Strony

KiB w sieci

sobota, 19 lipca 2025

67/2025 - Robert M. Wegner, Każde martwe marzenie

Gwiazdek: 9

AutorRobert M. Wegner
Tłumaczenie: -
Wydawnictwo: Powergraph
Data polskiego wydania: 06 maja 2015
Data oryginalnego wydania: -
Cykl / seria: Opowieści z meekhańskiego pogranicza (tom 5)
Kategoria: fantasy, science fiction
Stron: 744
Wersja: papierowa, posiadam
Oprawa: miękka
ISBN: 9788364384868
Język: polski
Cena z okładki: 49 zł
Tytuł oryginalny: -

Kliknij, by wrócić do strony głównej

Kiedy sięgałam po ten tom, wiedziałam, że piszę się na coś, co mną wstrząchnie. Tak solidnie, aż do piętek i nie będzie tu żadnej litości. Nie spodziewałam się jednak, że to będzie zwyczajnie szarpanie za śledzionę, pozbywanie się nerki i spoglądanie na trzustkę łakomie! Bo chcę więcej! O szanowni państwo, Wegner tym tomem wkradł się na podium moich ulubionych autorów fantasy i rozsiadł się tam, jakby nigdy wcześniej tego miejsca nie opuszczał. I bardzo dobrze, bo to, co się działo w tym tomie... Ahhh! Na samo wspomnienie mam ciary i już chcę wiedzieć, co dalej! JUŻ TERAZ ZARAZ NATYCHMIAST! Kiedy będzie kolejny tom? Poza tym, finał tego tomu zakończył się tak, że... Ahhh, no! Więc... Jak zawsze, zapraszam! 

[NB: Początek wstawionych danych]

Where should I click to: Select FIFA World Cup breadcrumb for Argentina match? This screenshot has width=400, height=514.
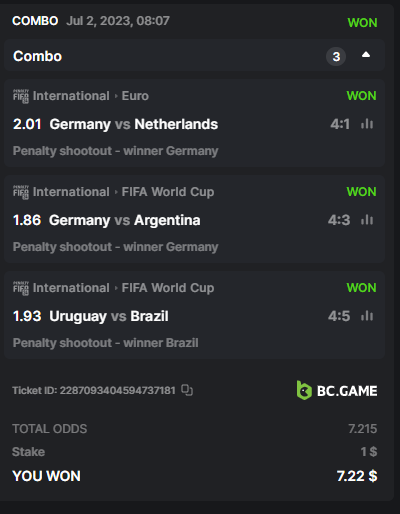(x=168, y=192)
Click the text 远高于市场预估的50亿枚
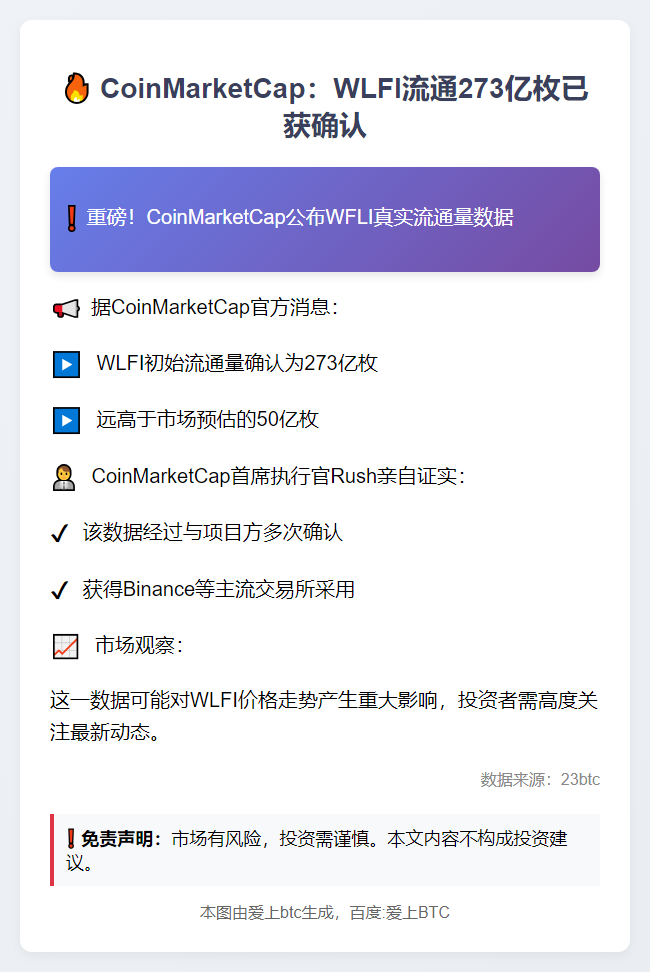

_________________________________________________________

Meekhan płonie. Może nie dosłownie, ale dzieje się bardzo wiele - tak wiele, że sam Cesarz postanawia postawić na baczność zarówno pierwszą trójkę Szczurów jak i Sukę przewodniczącą Ogarom. Pytań bowiem ma kilka, i szuka pilnie odpowiedzi na nie: co dzieje się na południu, z dzikuską, która weszła w Płomień Agara - Deaną d`Killean i jak rozwinie się dalej powstanie niewolników? Co jednocześnie wiąże się z pytaniem: dlaczego Genno Laskolnyk wraz ze swym czaardanem tam szukają i dlaczego jeszcze go nie sprowadzono przed oblicze Cesarza? I na koniec, co dzieje się na odległej północy i dlaczego to właśnie Czerwone Szóstki zostały władowane w sam środek naprawdę dziwnej kabały? A do tego wszystkiego przebudziły się dziwne moce, bogowie powstają i ingerują w świat śmiertelników... 

Dzieje się, w tym tomie naprawdę się dzieje, i jest to chyba mój ulubiony ze wszystkich. I nie tylko dlatego, że W KOŃCU nie mamy tu Małej Kany, pustyni i ogólnie tematów, które mnie straszliwie męczyły, ba! nudziły po prostu, ale w końcu jest tu akcja, fabuła, intrygi i spiski i dokładnie wszystko to, co uwielbiam. Wręcz trochę zła byłam na siebie, że tak odwlekałam w czasie czytanie "Każdego martwego marzenia" i że kiedy się zabrałam w końcu, dopadła mnie migrena, więc bonusowo czytałam wolniej. Ale damn, zdecydowanie tego mi brakowało. Autor nie oszczędził nikogo i niczego - doskonale połączył wątki, i sprawił, że nie mogłam się oderwać. Zwłaszcza, że znów wróciły moje dwa ulubione wątki: Czerwone Szóstki i Laskolnyk z jego czaardanem. I naprawdę świetnie się tu bawiłam, choć nie ukrywam, intrygujące w końcu było śledzenie Deany, która wyraźnie w końcu zaczęła być władczynią a nie tylko wkurzającą postacią. No i sama bitwa z niewolnikami... Zaskoczył mnie też mocno wątek Key`li, choć ten wydawał mi się nieco za metaforyczny. Nie mniej, na swój sposób całkiem interesujący.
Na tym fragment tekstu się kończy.